North Korea completed reprocessing 8,000 spent fuel rods at the end of August at its main Yongbyon complex, the agency said.

Kim Jong Il's regime withdrew from multilateral disarmament negotiations in April to protest the U.N. Security Council's condemnation of its firing of a long-range missile over Japan. North Korea detonated its second nuclear device in May, less than three years after its first test in 2006.

Its reprocessing of plutonium for atomic weapons production was strongly criticized by the United States, calling the move a violation of the communist country's own denuclearization commitments and U.N. Security Council resolutions.

Still, Washington stopped short of condemning the process, saying it doesn't want to see tension rising in the region.

## Work request 1
List every month and year named in the North Korea reprocessing text.
## Work request 2
Quote the North Korea reprocessing text between "Kim Jong Il's" and "test in 2006.", inclusive.
The material that follows has nothing to do with the North Korea reprocessing text.

## Provided data
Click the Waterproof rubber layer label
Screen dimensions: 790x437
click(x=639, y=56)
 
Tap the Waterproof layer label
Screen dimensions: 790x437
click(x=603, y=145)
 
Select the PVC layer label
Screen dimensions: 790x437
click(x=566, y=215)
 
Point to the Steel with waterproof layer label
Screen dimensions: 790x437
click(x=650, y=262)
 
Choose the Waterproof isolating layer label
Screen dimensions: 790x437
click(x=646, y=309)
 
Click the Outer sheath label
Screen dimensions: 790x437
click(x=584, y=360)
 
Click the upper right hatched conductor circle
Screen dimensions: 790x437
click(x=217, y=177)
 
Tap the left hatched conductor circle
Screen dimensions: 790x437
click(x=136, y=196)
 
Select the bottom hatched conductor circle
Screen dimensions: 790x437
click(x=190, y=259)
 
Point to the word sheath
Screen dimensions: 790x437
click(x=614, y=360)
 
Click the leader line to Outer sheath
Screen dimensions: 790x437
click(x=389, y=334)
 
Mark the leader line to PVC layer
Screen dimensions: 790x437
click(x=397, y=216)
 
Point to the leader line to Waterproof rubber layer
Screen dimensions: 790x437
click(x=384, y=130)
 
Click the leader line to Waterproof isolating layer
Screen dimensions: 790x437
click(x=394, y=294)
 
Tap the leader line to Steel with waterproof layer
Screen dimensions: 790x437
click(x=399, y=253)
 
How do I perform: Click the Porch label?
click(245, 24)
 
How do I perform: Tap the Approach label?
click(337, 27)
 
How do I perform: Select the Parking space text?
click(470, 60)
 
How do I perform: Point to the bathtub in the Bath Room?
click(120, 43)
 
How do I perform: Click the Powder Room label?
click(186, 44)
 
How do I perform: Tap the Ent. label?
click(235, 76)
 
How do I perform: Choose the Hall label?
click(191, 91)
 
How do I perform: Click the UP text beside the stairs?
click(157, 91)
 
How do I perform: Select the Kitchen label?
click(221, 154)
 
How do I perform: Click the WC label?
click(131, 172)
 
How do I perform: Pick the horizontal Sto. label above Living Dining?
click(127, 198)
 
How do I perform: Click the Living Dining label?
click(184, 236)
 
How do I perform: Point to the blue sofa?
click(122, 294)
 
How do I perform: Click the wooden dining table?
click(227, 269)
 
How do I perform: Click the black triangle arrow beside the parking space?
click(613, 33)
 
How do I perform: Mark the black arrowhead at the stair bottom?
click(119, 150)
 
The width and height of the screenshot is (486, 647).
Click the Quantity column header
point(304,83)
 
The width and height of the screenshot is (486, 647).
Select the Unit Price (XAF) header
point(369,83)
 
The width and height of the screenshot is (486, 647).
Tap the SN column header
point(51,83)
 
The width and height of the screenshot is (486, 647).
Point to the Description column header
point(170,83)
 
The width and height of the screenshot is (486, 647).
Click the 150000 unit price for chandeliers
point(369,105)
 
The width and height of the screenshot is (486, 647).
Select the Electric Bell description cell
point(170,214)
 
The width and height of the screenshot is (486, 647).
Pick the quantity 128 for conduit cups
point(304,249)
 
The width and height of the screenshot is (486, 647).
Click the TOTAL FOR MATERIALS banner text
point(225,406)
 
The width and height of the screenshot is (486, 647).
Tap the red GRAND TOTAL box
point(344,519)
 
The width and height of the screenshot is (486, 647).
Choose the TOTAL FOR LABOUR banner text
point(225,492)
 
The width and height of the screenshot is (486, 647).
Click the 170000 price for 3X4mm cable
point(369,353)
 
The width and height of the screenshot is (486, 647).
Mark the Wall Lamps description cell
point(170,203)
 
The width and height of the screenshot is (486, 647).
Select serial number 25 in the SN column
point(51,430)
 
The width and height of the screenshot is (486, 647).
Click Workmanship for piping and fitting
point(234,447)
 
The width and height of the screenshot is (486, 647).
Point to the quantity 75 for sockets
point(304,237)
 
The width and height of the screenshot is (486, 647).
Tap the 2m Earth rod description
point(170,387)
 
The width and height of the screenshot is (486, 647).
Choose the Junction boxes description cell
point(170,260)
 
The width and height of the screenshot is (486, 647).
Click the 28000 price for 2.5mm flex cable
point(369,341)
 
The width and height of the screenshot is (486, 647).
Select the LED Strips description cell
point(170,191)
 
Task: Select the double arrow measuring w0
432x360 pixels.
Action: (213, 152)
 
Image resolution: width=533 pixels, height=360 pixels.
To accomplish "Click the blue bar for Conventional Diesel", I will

## Task solution 1
August, April, May, 2006

## Task solution 2
Kim Jong Il's regime withdrew from multilateral disarmament negotiations in April to protest the U.N. Security Council's condemnation of its firing of a long-range missile over Japan. North Korea detonated its second nuclear device in May, less than three years after its first test in 2006.